WHAT YOU SHOULD DO: Go to the line containing "height=630 pixels. pos(305,90)" in the records below and print it and every following line exactly, on through the line containing "has width=1080, height=473.", then stop.

INFORMATION SHOWN:

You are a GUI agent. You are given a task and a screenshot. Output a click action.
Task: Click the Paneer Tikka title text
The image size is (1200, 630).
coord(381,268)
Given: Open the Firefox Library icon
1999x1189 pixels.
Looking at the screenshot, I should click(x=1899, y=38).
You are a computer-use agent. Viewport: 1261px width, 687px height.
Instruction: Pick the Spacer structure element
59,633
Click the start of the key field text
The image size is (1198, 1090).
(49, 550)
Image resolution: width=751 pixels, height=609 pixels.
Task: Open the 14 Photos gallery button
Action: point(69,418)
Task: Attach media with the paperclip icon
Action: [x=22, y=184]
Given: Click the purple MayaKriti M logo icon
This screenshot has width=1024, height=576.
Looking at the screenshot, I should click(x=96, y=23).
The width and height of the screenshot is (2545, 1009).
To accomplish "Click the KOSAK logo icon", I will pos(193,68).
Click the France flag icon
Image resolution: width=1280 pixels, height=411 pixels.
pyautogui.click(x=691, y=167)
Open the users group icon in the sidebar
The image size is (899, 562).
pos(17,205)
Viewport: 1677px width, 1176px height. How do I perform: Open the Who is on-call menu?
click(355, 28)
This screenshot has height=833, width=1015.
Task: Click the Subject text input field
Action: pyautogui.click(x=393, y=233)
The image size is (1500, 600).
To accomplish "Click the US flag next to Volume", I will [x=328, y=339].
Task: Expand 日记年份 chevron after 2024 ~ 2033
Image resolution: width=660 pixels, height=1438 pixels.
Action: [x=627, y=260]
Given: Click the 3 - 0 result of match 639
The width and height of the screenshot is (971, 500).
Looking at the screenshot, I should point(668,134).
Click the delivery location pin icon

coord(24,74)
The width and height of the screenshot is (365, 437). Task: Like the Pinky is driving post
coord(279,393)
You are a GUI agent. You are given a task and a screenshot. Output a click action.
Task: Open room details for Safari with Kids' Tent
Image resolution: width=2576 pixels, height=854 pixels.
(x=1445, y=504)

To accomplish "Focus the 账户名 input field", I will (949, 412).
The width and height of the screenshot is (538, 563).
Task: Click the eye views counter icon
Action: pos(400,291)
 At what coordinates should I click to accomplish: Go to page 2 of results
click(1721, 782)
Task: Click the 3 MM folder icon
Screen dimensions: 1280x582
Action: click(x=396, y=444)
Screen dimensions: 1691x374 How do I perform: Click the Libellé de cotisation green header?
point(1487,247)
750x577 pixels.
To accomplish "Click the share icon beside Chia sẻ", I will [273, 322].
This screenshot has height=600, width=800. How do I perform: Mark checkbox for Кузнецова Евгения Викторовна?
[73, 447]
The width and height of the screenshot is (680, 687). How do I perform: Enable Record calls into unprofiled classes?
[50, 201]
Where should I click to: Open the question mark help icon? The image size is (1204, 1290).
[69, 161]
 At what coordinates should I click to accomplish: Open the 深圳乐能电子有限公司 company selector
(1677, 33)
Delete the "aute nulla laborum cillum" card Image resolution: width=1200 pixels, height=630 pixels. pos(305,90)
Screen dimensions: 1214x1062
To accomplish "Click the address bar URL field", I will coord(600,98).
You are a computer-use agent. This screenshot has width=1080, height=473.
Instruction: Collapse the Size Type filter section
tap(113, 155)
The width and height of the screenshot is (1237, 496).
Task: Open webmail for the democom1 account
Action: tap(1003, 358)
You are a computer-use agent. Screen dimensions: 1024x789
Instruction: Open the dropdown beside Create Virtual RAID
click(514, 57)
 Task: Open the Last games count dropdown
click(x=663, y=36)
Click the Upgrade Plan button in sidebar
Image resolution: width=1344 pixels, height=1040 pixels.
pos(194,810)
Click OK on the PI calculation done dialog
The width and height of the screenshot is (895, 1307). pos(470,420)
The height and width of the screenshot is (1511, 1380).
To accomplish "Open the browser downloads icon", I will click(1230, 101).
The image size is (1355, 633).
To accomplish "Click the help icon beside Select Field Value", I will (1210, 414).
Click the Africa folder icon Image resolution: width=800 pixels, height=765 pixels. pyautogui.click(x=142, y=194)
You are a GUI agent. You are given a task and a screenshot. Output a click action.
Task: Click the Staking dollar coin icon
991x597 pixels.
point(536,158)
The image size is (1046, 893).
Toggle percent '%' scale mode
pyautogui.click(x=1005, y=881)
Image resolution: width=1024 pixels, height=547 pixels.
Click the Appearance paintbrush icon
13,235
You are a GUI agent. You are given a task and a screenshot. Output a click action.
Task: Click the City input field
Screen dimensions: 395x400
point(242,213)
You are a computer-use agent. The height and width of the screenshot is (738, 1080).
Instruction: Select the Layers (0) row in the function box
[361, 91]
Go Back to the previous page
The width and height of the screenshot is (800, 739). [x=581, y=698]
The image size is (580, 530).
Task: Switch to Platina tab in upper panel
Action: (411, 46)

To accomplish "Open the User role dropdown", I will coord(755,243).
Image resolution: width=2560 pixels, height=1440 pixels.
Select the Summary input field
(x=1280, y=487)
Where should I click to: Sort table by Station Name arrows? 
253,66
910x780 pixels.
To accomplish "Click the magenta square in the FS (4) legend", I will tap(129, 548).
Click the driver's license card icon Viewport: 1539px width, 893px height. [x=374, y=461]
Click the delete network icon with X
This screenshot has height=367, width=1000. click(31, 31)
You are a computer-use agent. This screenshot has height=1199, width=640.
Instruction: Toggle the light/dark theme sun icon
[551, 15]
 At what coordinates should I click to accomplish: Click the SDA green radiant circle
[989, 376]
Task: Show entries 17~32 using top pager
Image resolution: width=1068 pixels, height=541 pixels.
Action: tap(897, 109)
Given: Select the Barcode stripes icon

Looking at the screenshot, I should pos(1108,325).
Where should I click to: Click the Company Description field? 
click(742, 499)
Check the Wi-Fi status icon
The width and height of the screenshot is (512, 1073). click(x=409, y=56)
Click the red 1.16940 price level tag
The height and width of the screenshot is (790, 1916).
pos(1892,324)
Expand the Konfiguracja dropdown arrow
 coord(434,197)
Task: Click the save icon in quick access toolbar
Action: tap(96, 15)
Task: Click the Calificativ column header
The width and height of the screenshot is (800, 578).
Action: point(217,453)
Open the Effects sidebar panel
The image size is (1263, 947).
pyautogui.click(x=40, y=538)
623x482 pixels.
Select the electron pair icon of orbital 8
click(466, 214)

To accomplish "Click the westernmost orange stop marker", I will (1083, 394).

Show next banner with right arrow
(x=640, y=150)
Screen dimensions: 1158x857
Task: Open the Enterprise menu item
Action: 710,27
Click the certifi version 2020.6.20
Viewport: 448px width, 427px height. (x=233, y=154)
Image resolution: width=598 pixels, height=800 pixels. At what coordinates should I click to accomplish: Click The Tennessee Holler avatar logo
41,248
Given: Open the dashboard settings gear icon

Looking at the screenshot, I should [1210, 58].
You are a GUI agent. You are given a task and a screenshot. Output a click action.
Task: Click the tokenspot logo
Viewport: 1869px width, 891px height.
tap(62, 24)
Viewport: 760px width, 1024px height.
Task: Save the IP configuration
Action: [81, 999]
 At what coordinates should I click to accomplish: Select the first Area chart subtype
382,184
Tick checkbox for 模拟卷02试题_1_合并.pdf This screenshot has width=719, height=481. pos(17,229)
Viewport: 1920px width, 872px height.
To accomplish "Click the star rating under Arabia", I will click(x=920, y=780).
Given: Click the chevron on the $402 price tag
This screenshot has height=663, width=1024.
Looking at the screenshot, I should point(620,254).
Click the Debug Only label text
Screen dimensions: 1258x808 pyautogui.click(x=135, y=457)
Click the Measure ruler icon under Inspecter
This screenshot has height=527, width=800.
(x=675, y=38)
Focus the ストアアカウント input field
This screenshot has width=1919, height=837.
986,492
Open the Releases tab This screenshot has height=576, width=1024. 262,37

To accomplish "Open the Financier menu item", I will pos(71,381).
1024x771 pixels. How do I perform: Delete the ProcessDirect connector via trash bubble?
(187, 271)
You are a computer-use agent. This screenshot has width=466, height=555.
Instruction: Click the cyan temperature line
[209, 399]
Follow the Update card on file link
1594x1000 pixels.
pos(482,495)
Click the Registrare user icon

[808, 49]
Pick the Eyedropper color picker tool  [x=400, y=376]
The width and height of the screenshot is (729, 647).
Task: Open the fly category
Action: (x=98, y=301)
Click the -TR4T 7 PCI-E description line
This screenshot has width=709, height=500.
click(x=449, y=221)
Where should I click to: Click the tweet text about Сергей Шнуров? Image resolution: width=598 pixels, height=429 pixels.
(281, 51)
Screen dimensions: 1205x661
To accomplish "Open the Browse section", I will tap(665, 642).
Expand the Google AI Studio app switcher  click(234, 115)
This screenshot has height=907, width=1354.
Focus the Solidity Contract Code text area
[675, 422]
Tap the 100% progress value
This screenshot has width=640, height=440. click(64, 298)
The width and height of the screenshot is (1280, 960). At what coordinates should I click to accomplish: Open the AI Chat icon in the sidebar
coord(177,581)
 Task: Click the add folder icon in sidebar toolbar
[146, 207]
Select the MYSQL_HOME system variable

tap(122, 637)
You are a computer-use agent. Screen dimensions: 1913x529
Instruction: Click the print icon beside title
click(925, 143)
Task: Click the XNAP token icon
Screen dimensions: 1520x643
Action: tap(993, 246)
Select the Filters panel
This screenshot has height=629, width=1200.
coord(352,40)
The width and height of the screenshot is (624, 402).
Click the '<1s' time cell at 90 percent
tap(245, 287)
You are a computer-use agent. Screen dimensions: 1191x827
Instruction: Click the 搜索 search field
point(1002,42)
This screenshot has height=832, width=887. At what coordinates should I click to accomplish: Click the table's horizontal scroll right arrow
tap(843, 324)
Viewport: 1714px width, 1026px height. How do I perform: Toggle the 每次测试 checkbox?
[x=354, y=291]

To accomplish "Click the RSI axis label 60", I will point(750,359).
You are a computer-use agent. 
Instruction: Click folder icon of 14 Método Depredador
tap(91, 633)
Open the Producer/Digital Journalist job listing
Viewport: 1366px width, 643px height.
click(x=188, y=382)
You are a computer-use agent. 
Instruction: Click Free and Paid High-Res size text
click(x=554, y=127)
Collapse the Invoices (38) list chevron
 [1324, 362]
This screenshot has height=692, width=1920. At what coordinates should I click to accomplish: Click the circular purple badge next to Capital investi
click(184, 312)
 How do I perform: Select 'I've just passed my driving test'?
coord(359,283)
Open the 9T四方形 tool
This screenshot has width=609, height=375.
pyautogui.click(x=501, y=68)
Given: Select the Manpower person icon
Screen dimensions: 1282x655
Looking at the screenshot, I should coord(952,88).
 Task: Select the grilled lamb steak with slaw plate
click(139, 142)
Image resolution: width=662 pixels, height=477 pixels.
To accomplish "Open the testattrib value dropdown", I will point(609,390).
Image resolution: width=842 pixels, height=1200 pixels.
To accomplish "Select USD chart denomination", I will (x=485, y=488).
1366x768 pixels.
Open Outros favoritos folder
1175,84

RESULT FOR THIS TASK:
Delete the "aute nulla laborum cillum" card Image resolution: width=1200 pixels, height=630 pixels. pos(305,90)
Screen dimensions: 1214x1062
To accomplish "Click the address bar URL field", I will coord(600,98).
You are a computer-use agent. This screenshot has width=1080, height=473.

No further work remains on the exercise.